Fofo

Personal information
- Full name: Adolfo Enríquez García
- Date of birth: 2 March 1990 (age 36)
- Place of birth: Alicante, Spain
- Height: 1.80 m (5 ft 11 in)
- Position: Striker

Team information
- Current team: Mutxamel

Youth career
- Sant Joan d'Alacant
- Alicante
- → Carolinas (loan)

Senior career*
- Years: Team / Apps / (Gls)
- 2009: Alicante B / 8 / (3)
- 2009–2011: Villarreal C / 35 / (5)
- 2009–2012: Villarreal B / 14 / (2)
- 2012–2014: Ponferradina / 50 / (11)
- 2014–2016: Mallorca / 29 / (3)
- 2016: Llagostera / 12 / (1)
- 2016–2017: Mirandés / 16 / (1)
- 2017–2024: La Nucía / 150 / (42)
- 2024: Athletic Torrellano / 10 / (1)
- 2025: Intercity / 2 / (0)
- 2025: Jávea / 4 / (0)
- 2026–: Mutxamel / 4 / (1)

= Fofo (footballer) =

Spanish footballer

Adolfo Enríquez García (born 2 March 1990), known as Fofo, is a Spanish footballer who plays as a striker for Mutxamel CF.

==Club career==
Born in Alicante, Valencian Community, Fofo came through the youth ranks at hometown team Alicante CF, making his senior debut for their reserves in the Tercera División in 2009 before transferring to regional neighbours Villarreal CF. He first played with the B side in the Segunda División on 26 September of that year in a 2–2 home draw against Albacete Balompié as a late substitute, making three more such appearances over the season; he scored his first goal as a professional on 18 September 2011, in a 3–3 draw with CD Guadalajara also at the Estadio El Madrigal.

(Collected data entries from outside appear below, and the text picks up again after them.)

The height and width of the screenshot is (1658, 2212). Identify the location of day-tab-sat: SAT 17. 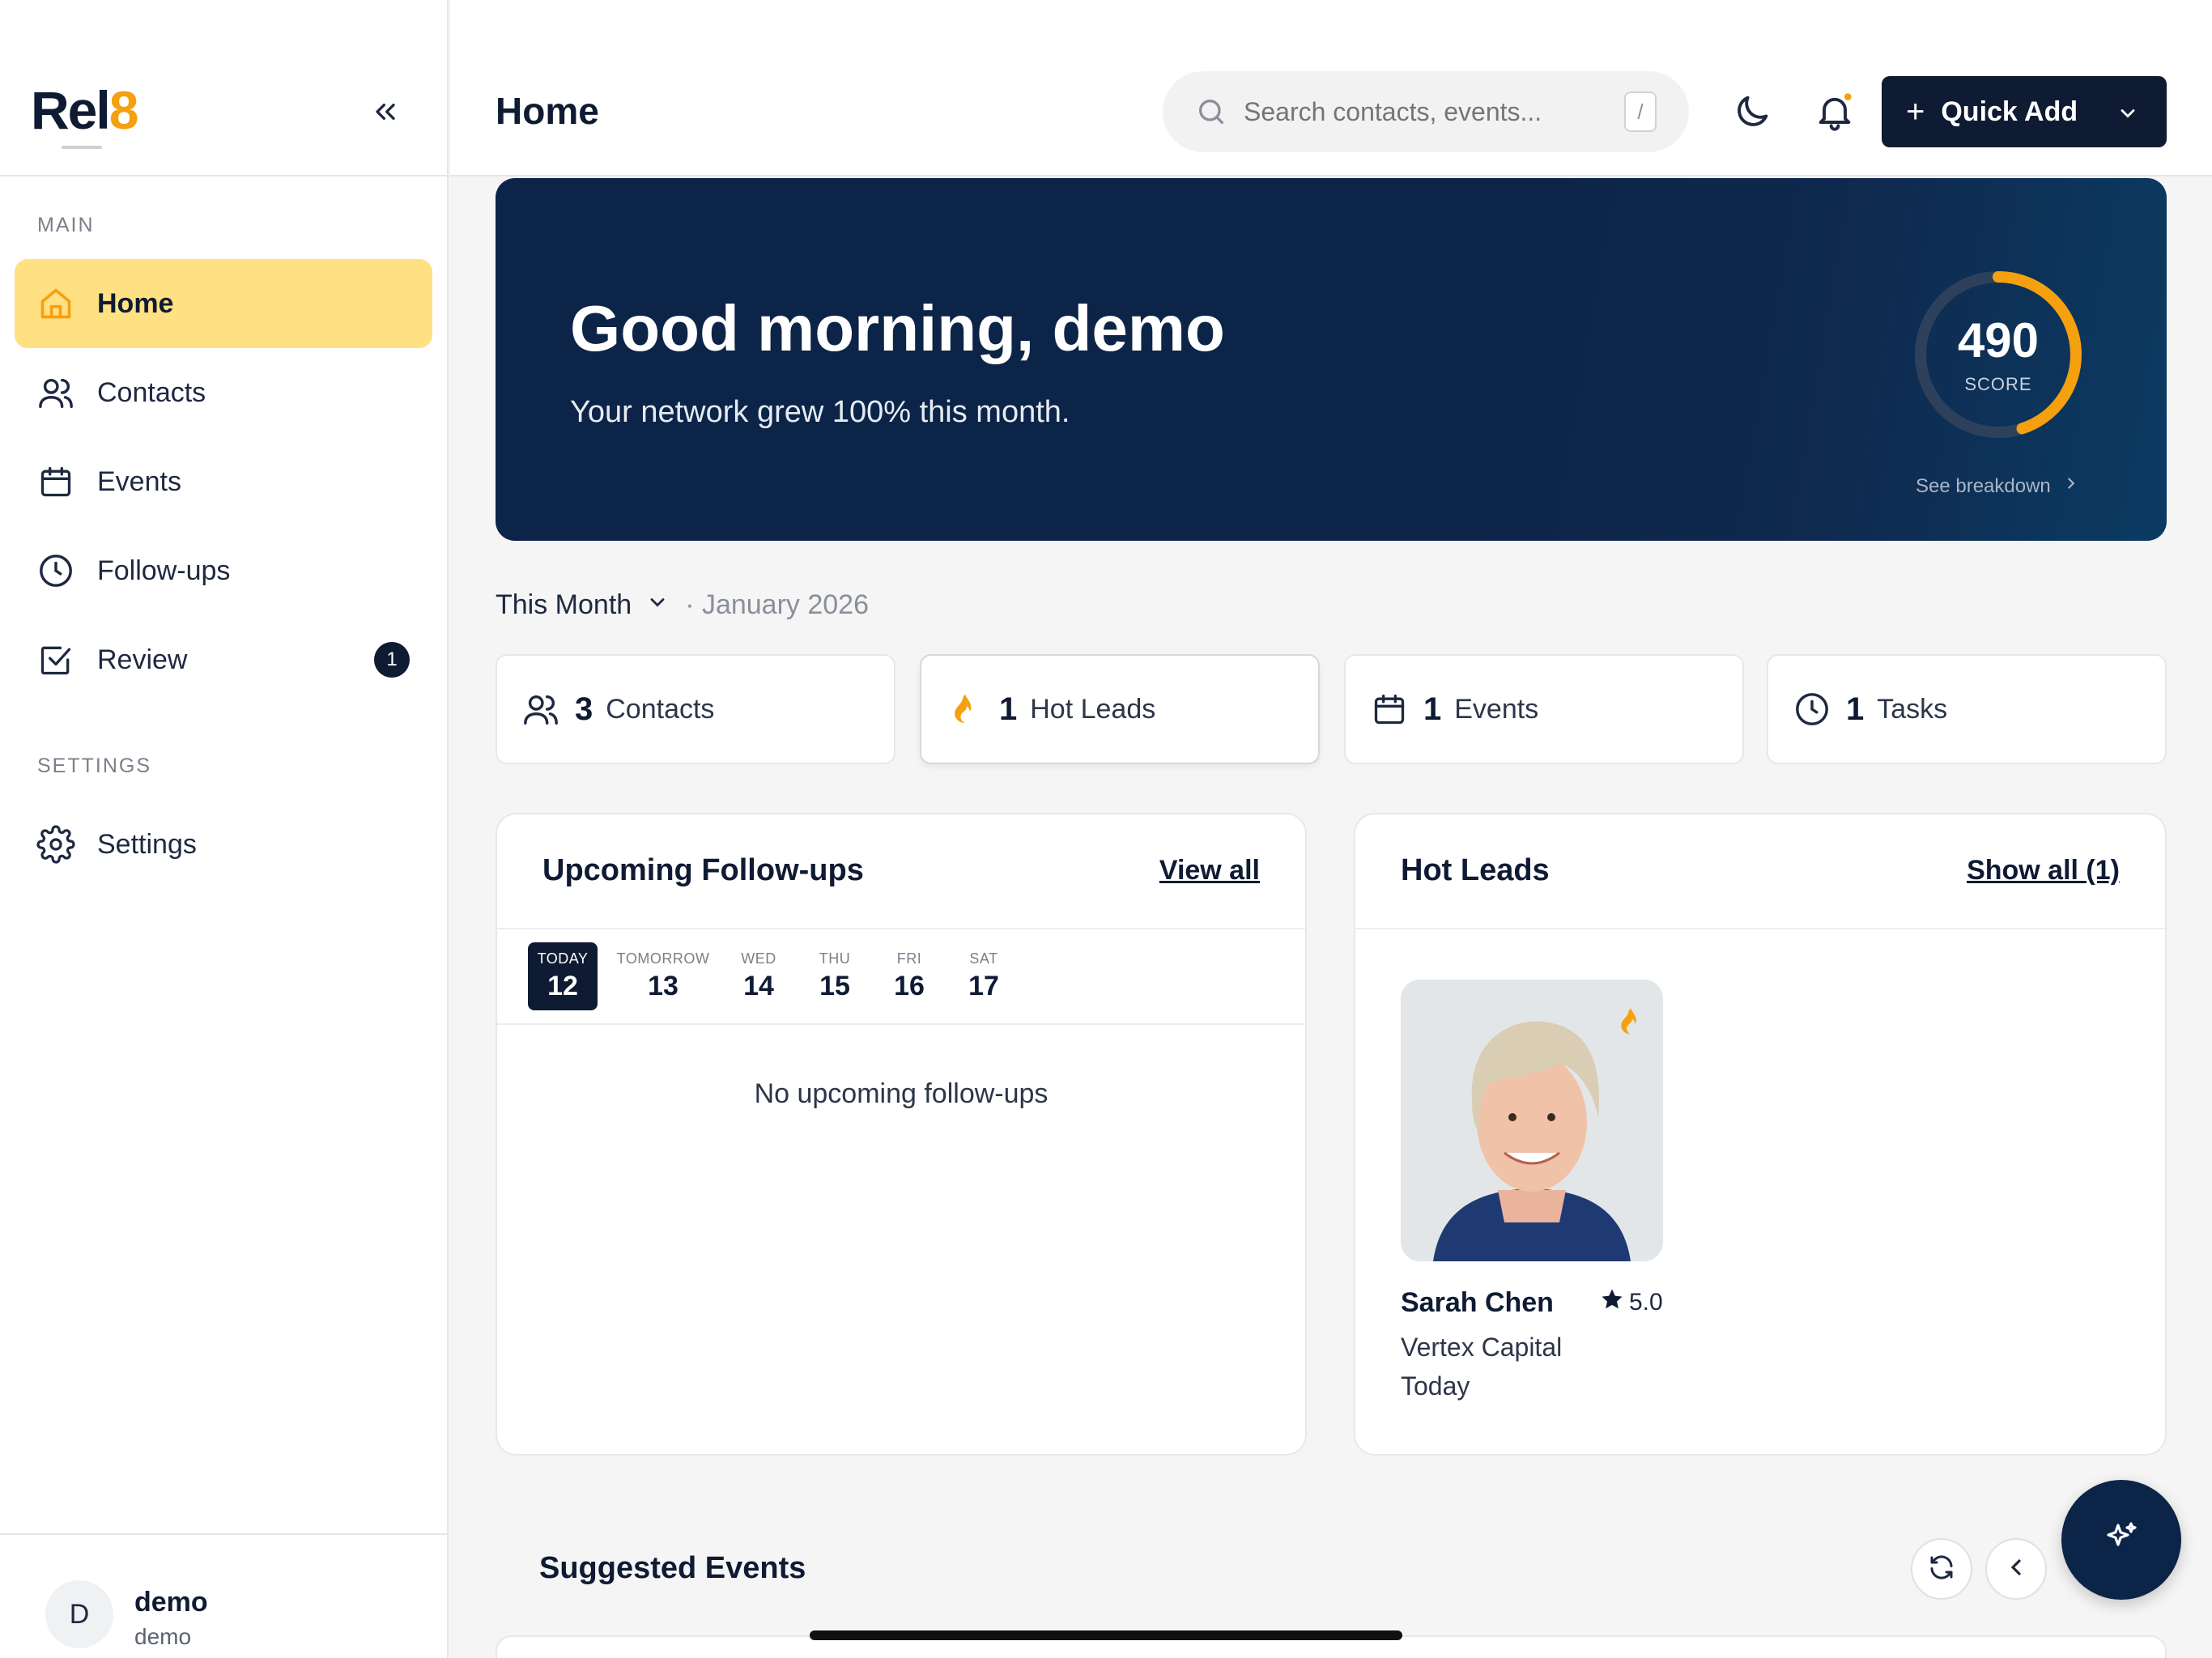
(984, 976).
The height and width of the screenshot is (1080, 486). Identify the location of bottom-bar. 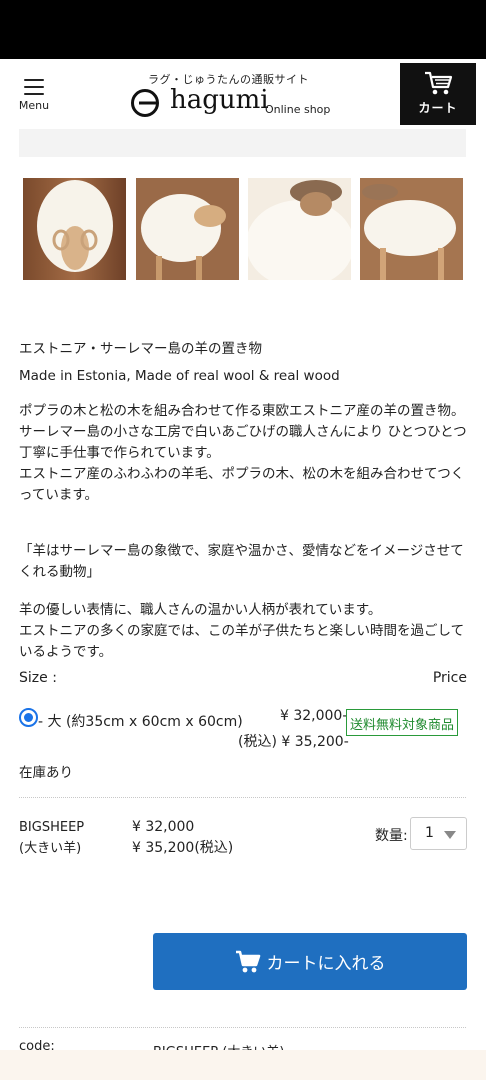
(243, 1065).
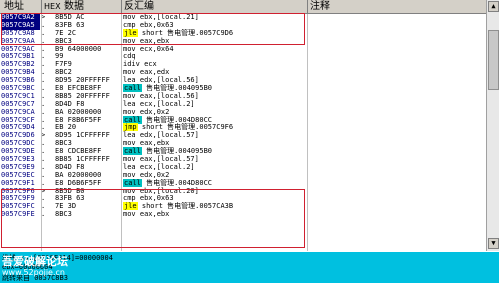 The image size is (499, 283). I want to click on header-hex: 数据, so click(74, 6).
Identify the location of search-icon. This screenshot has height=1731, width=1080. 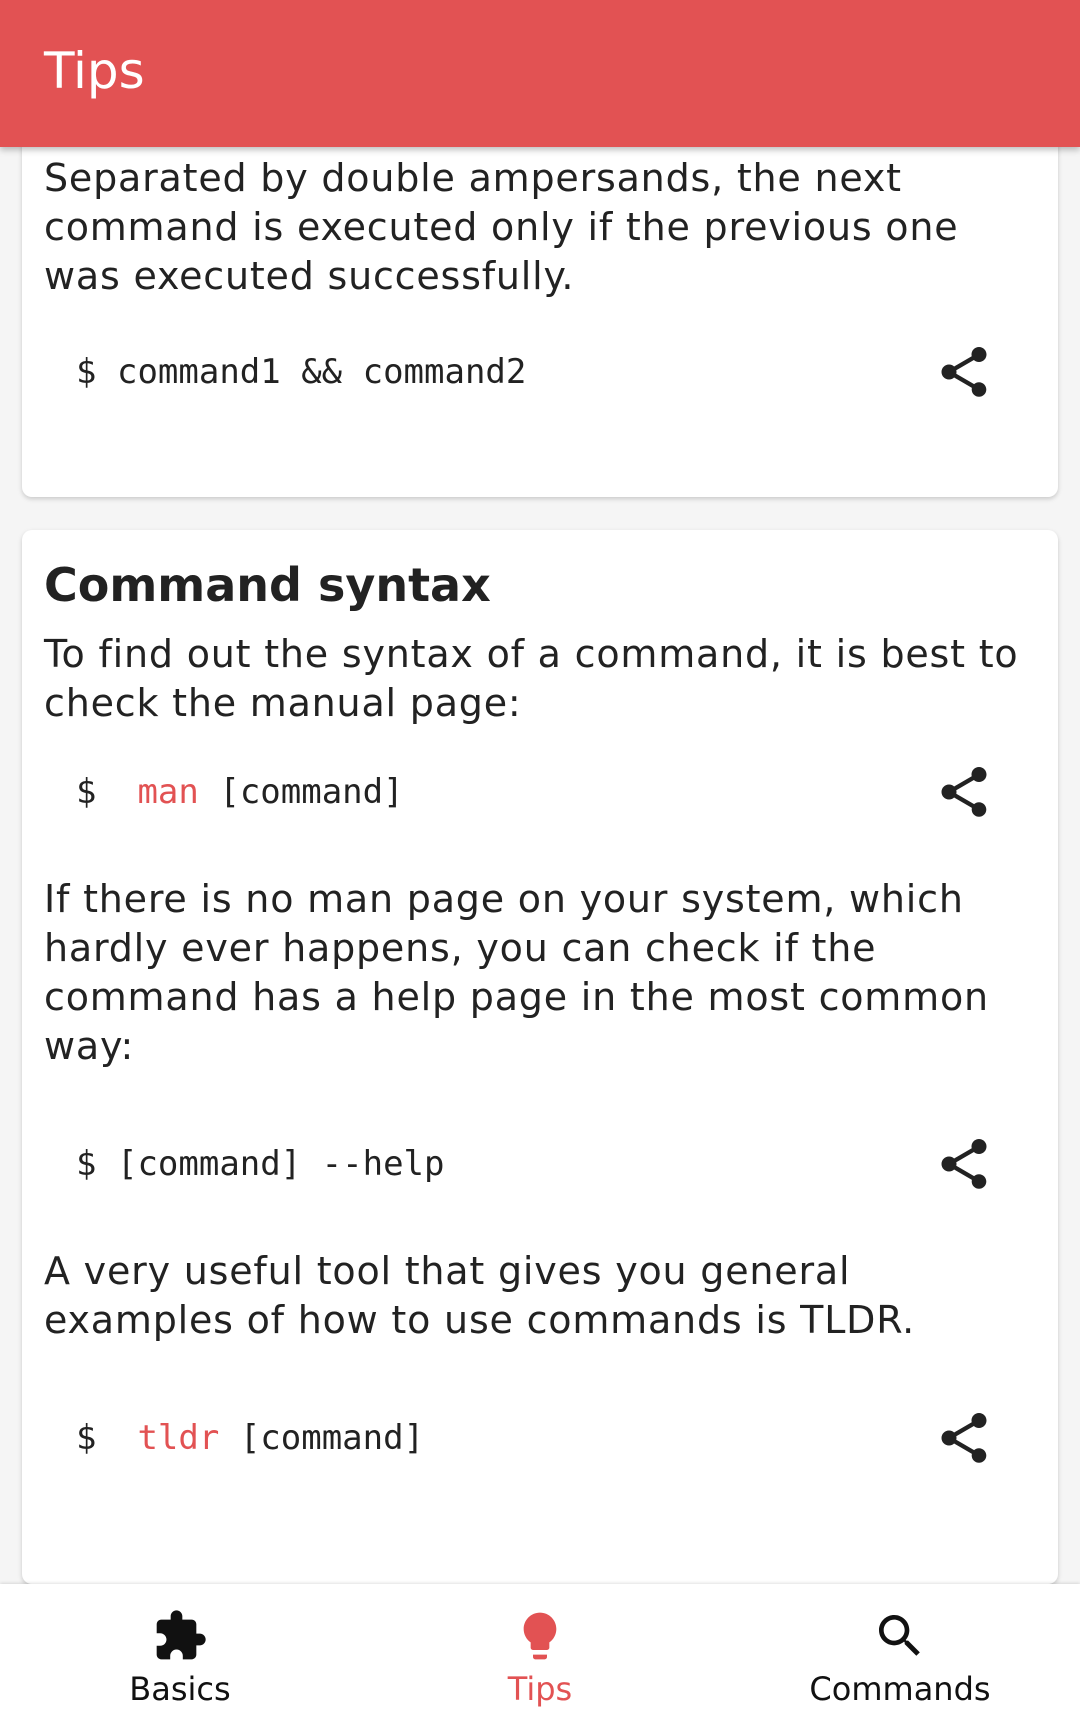
(900, 1636).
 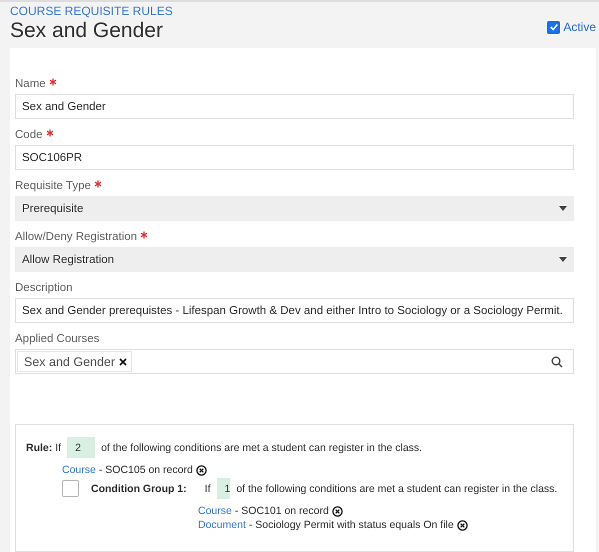 I want to click on tag-field: Sex and Gender, so click(x=294, y=362).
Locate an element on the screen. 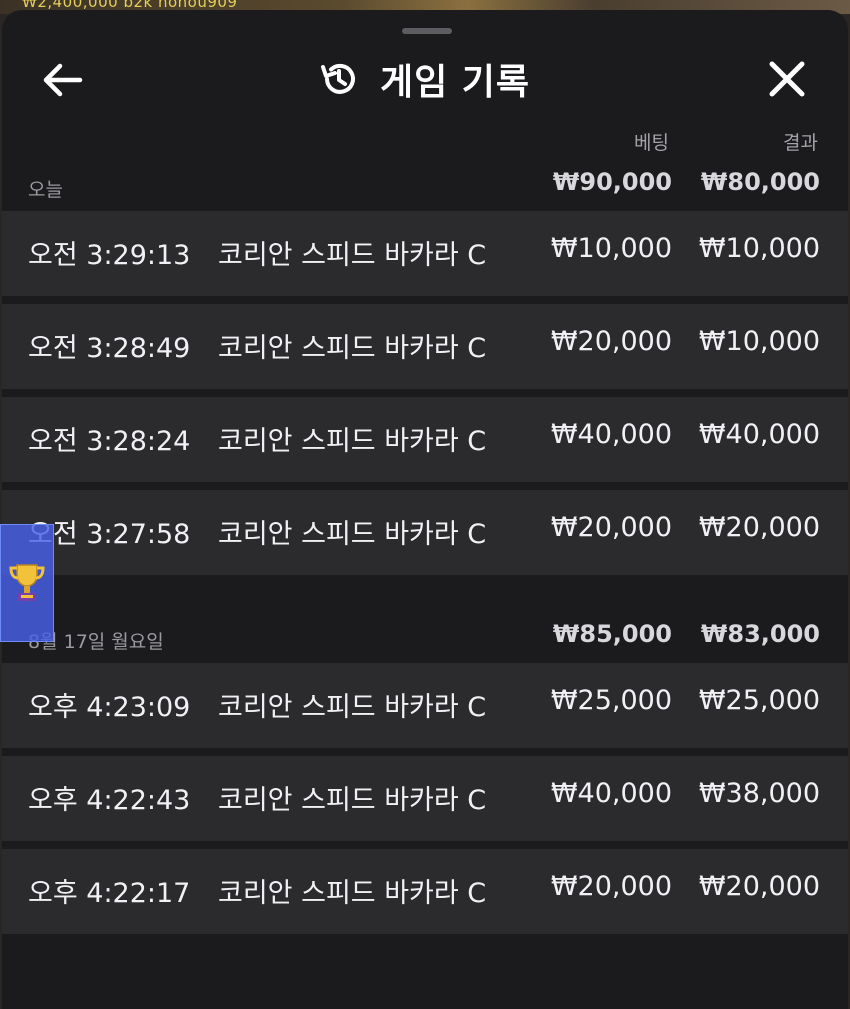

On 24 January 2012, Fofo signed for Segunda División B club SD Ponferradina, helping them to promotion via the playoffs. He netted a career-best ten goals over the 2013–14 campaign, including two on 8 September 2013 in a 2–2 home draw against Sporting de Gijón.

Fofo fulfilled a childhood dream by signing a two-year contract at fellow second-tier side RCD Mallorca on 29 July 2014. On 31 January 2016, after cutting his ties, he switched to UE Llagostera scoring once in an eventual unsuccessful attempt to save the Catalans from relegation in the same league.

On 14 July 2016, Fofo stayed in division two by agreeing to a one-year deal at CD Mirandés.